Eine Pressemitteilung des BMWK zu dem Vorschlag finden Sie hier. Wir halten Sie über das weitere Gesetzgebungsverfahren wie gewohnt auf dem Laufenden.

Veranstaltungshinweis:

Zu den neuen Erkenntnissen, die sich in den vergangenen Wochen zu den Preisbremsen ergeben haben – insb. durch neue FAQ, neue Verordnungen/Gesetze etc. – sowie zu häufig aufgetretenen Problemfällen veranstalten wir am 26.04.2023 ein „Preisbremsen-Update“. Alle Informationen zu der Veranstaltung finden Sie hier.

Autorinnen: Sandra Horn
                       Yvonne Hanke
                       Dr. Franziska Lietz

ÜNB stellen Berechnungstool zur Verfügung

Die Übertragungsnetzbetreiber (ÜNB) haben auf ihrer gemeinsamen Internetseite Tools zur monatsweisen Berechnung der Überschusserlöse nach StromPBG zur Verfügung gestellt. Sie ermöglichen Betreibern von Stromerzeugungsanlagen, welche der Überschusserlösabschöpfung unterliegen, erstmals eine Vorab-Ermittlung der Abschöpfungsbeträge im (voraussichtlich) für die Datenmeldung zu verwendenden Format.

Zum Berechnungstool der ÜNB gelangen Sie hier.

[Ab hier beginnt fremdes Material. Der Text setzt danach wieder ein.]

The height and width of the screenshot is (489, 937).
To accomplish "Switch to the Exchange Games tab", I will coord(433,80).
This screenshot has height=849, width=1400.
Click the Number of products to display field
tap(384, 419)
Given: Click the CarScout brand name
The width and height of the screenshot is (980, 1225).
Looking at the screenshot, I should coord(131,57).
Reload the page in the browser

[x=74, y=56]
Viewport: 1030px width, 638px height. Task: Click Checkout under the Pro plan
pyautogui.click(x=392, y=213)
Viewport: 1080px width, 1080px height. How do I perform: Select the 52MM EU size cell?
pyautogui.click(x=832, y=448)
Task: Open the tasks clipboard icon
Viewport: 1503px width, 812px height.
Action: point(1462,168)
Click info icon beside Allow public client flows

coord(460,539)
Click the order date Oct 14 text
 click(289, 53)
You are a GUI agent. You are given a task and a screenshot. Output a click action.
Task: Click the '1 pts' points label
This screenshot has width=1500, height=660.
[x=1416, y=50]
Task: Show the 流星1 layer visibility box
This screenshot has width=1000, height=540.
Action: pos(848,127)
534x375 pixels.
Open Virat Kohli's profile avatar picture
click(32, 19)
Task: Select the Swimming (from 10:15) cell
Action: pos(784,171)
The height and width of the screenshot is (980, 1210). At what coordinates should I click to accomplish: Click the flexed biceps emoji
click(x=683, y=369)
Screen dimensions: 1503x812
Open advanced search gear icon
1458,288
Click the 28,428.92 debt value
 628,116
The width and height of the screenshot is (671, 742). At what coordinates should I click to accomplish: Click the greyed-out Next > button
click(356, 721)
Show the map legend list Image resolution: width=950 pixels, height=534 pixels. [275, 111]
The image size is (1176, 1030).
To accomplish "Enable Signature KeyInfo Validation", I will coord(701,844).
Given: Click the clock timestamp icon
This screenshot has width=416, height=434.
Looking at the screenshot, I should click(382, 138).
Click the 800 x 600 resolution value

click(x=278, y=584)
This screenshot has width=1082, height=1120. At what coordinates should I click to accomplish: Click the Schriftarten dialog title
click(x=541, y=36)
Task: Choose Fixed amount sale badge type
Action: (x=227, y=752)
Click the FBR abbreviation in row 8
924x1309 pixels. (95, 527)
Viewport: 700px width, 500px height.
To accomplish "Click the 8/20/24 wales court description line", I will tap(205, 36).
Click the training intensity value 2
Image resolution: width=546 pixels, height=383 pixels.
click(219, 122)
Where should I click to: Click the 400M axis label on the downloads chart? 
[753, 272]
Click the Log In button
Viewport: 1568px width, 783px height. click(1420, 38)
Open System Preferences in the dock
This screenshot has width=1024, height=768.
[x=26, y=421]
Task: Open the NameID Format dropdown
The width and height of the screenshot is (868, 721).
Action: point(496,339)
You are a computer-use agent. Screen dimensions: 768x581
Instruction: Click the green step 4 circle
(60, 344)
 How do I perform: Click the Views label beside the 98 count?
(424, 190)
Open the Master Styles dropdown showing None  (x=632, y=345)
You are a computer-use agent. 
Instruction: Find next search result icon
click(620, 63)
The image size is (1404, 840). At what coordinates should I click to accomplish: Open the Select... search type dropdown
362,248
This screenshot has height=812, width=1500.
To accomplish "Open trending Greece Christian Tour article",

Dort findet sich zudem die Ankündigung, dass die ÜNB „ab“ April auf die Anlagenbetreiber zugehen und diese auffordern, sich im jeweiligen ÜNB-Portal zu registrieren bzw. erforderliche Klärungen mit den Verteilnetzbetreibern zu veranlassen. Die Datenmeldungen selbst sollen dagegen voraussichtlich erst ab Juni 2023 möglich sein.

Per Gesetz müssen die Datenmeldungen gegenüber dem regelverantwortlichen ÜNB für den ersten Abschöpfungszeitraum (01.12.2022 – 31.03.2023) bis zum 31. Juli 2023 erfolgt sein, erforderliche Zahlungen an den Anschlussnetzbetreiber bis zum 15. August 2023.

Details des Abschöpfungsprozesses und der für die Abwicklung gegenüber den ÜNB und Anschlussnetzbetreibern maßgeblichen Meldevorgänge, -formvorgaben und -fristen beschreiben die ÜNB auf ihrer gemeinsamen Internetseite hier.